L’Heidegger filo nazista giudicato dai «suoi» ebrei

Le testimonianze di Löwith, Anders, Strauss, Arendt e Jonas


La Stampa, 17 febbraio 1999


Franca D'Agostini


Iniziando il corso invernale del 1924 su Aristotele, Martin Heidegger sbrigò rapidamente la questione della vita del grande pensatore dicendo: «visse, lavorò e morì». Tutto fa pensare che tale sarebbe stata anche la sua ambizione: Heidegger avrebbe sicuramente voluto che anche di lui si dicesse «visse, lavorò e morì»: una vita interamente dedicata all'opera, un'opera che fosse l'unico metro a partire dal quale giudicare la vita. Ma questo non potè essergli concesso, per un solo decisivo evento della sua vita: con l'adesione o quasi-adesione al nazismo, egli si privò per sempre di quella intoccata immagine di filosofo puro a cui aspirava. «Non teoremi e idee siano le regole del vostro essere. Il Führer stesso e solo lui è la realtà effettuale tedesca dell' oggi e di domani e la sua legge». Così aveva scritto nel 1933, nell'atto di assumere il rettorato dell'Università di Freiburg. Sembra che l'infelice esortazione fosse in realtà un'aggiunta, pubblicata nel giornale locale, in un momento di particolare sventatezza; ma molti altri segni fanno pensare che per un certo periodo Heidegger vedesse davvero nel nazismo una contingenza storica positiva, se non il «nuovo inizio» che la sua filosofia cercava e cercò sempre.

════════════════════

#### COMPITO 1:
Trascriva parola per parola tutte le righe dei record, dall'inizio dei record fino alla riga che contiene "coord(157,1026)", entrambe comprese.
Il brano su Heidegger e i record sono del tutto indipendenti l'uno dagli altri.

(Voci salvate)
════════════════════

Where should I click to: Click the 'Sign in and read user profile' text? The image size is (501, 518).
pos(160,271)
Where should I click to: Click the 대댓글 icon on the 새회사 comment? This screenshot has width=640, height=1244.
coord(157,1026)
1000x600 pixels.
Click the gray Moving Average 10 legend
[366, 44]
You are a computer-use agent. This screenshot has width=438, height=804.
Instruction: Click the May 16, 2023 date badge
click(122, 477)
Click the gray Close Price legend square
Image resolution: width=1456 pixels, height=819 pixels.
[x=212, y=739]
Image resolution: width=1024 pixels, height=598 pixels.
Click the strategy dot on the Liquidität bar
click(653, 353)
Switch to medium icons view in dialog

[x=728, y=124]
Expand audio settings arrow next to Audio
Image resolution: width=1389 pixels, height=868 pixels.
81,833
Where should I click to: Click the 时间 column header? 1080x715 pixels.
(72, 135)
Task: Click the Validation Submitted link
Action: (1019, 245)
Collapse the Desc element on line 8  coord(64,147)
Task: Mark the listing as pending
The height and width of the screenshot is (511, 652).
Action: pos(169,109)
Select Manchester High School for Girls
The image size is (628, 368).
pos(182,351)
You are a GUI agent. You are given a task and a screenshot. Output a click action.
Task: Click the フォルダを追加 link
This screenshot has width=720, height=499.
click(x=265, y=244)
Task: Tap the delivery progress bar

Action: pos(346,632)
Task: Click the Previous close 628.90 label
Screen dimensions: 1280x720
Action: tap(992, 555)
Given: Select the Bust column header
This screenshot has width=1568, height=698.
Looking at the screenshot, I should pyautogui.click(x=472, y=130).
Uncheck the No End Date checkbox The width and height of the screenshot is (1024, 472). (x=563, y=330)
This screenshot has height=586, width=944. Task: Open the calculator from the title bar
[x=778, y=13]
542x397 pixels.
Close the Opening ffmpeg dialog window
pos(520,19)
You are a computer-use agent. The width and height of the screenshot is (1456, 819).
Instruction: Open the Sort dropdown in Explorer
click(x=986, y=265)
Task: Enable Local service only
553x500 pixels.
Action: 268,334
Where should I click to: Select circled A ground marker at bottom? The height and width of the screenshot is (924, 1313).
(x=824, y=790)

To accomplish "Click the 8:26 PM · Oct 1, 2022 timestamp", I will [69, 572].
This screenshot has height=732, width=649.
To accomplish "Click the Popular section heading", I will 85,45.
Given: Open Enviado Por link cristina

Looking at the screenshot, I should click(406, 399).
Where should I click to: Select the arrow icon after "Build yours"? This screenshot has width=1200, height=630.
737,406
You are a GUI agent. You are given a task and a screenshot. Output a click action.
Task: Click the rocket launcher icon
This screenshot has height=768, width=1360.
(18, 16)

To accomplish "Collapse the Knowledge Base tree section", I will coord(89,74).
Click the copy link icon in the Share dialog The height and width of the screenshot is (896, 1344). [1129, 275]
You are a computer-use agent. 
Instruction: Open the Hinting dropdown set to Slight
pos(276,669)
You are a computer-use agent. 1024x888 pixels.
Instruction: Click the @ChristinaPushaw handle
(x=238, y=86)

════════════════════

#### COMPITO 2:
Elenchi i cognomi dei testimoni indicati nel sottotitolo del brano su Heidegger.

#### RISULTATO DELL'ESERCIZIO 1:
Where should I click to: Click the 'Sign in and read user profile' text? The image size is (501, 518).
pos(160,271)
Where should I click to: Click the 대댓글 icon on the 새회사 comment? This screenshot has width=640, height=1244.
coord(157,1026)

#### RISULTATO DELL'ESERCIZIO 2:
Löwith, Anders, Strauss, Arendt, Jonas